The difficulty is that it paints everyone with the same brush. A client who has been burned by a commission-driven salesperson pushing an opaque loan note structure has every reason to approach the next adviser with suspicion, even if that adviser operates in a completely different way.
Rebuilding that trust takes time. It means being transparent about how we charge, what we hold, why we hold it, and what every element of a client's portfolio costs. It means evidence over promises and structured portfolios over exciting products. And it means being willing to have the occasionally uncomfortable conversation about what good advice actually looks like, and what it does not.
How to protect yourself: what to ask before taking any financial advice overseasGiven how frequently these conversations come up, we have put together a set of principles we think every expatriate investor should apply before engaging with a financial adviser in any international market. We will include these across our content regularly, because they matter.
The Brigantia checklist for choosing an international adviser- Demand full disclosure of all earnings. Before you sign anything, ask the adviser to put in writing every fee, commission, rebate, kickback or other form of remuneration they will receive in connection with any recommendation they make.
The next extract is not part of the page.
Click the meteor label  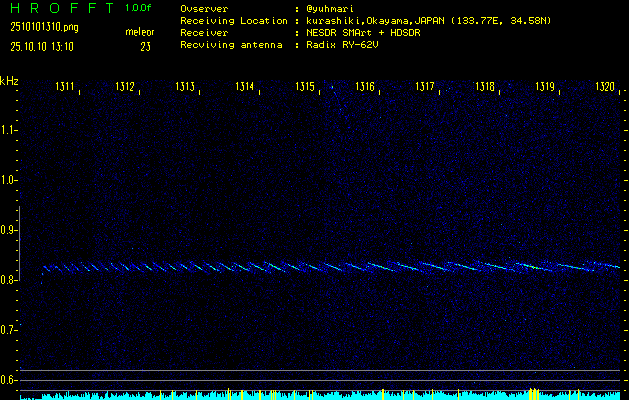[140, 32]
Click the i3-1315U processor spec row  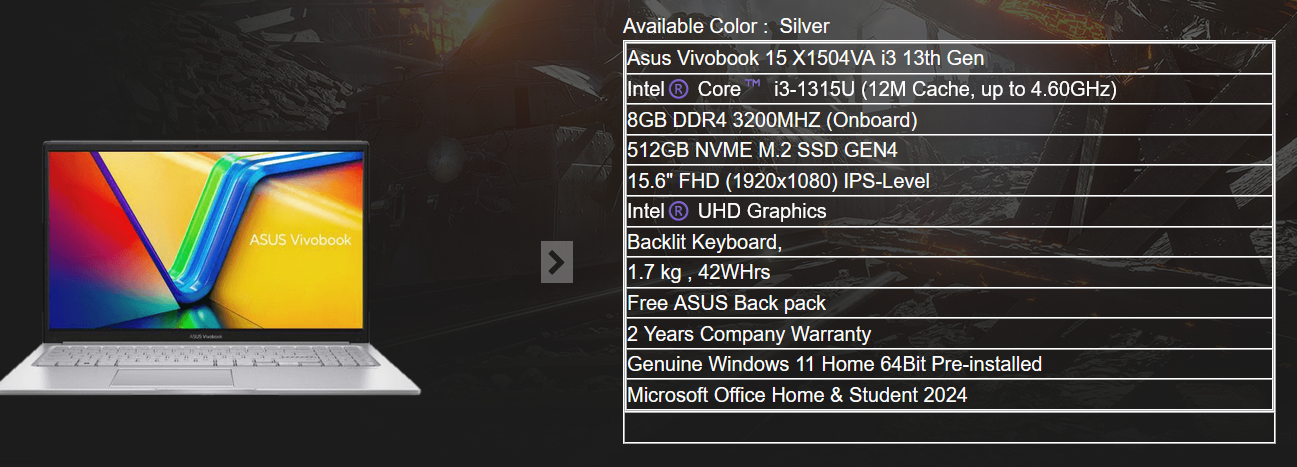click(x=949, y=89)
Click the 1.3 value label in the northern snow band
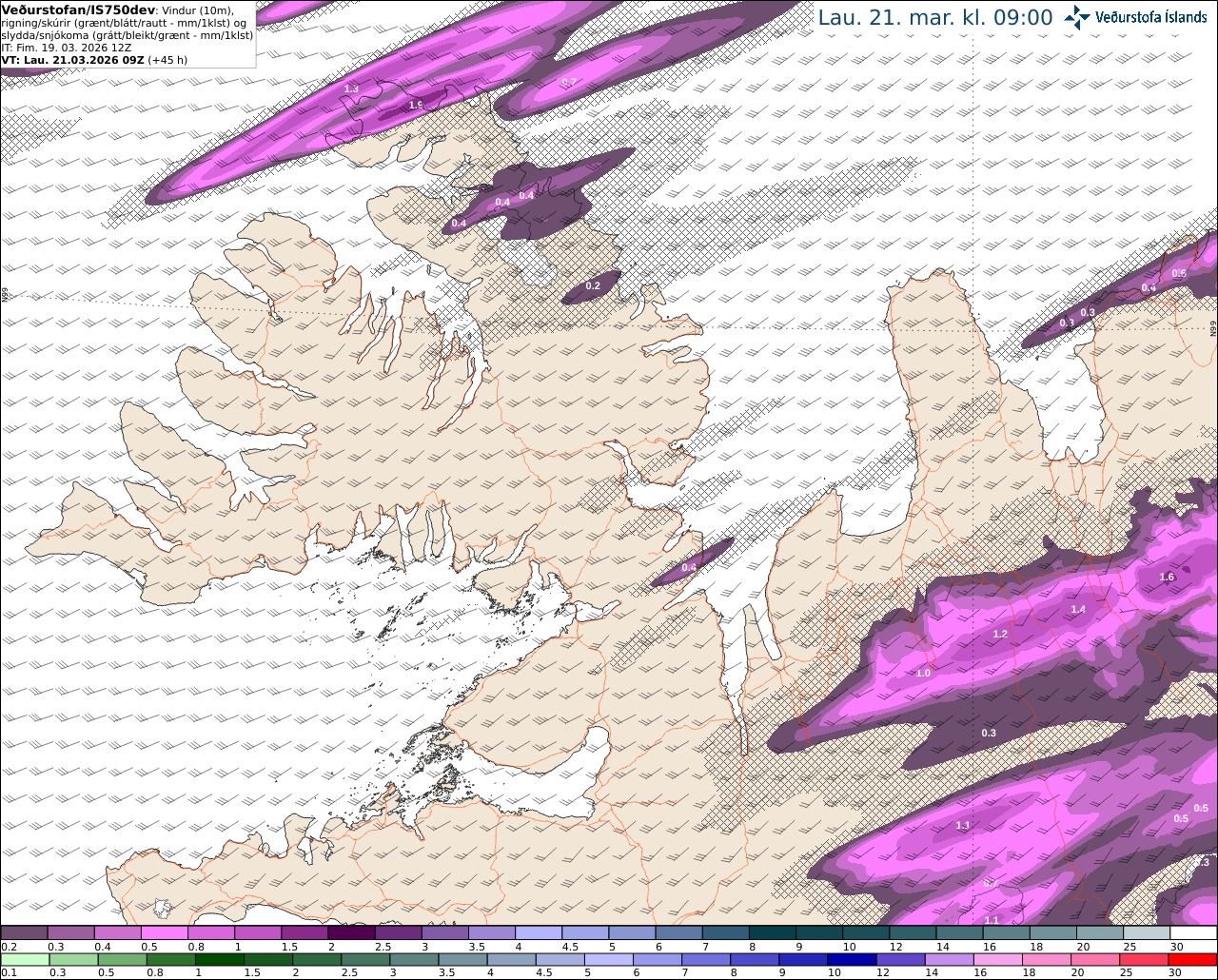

If they are reluctant to do this, that reluctance tells you something important.
- Interrogate every layer of charges. A "fee-based" adviser can still place clients in funds that levy two percent per year and return one percent of that to the adviser, often without clear disclosure. Ask for a full cost breakdown of every product suggested, including the total expense ratio, any adviser remuneration embedded within the product, and any platform or wrapper charges.
- Look for experience in a well-regulated jurisdiction. Advisers who have worked within the UK regulatory framework, and particularly those who trained and qualified there, tend to operate to a higher standard. That experience matters.
- Check that they hold a recognised qualification. A minimum of Level 4 qualification from an institution such as the Chartered Insurance Institute (CII) or the Chartered Institute for Securities and Investment (CISI) is a reasonable baseline. Anything less should prompt further questions.
- Verify that they are regulated somewhere. International regulation is rarely as robust as the UK's Financial Conduct Authority, but some oversight is better than none. Ask which regulator governs their advice activities and what that regulation actually covers.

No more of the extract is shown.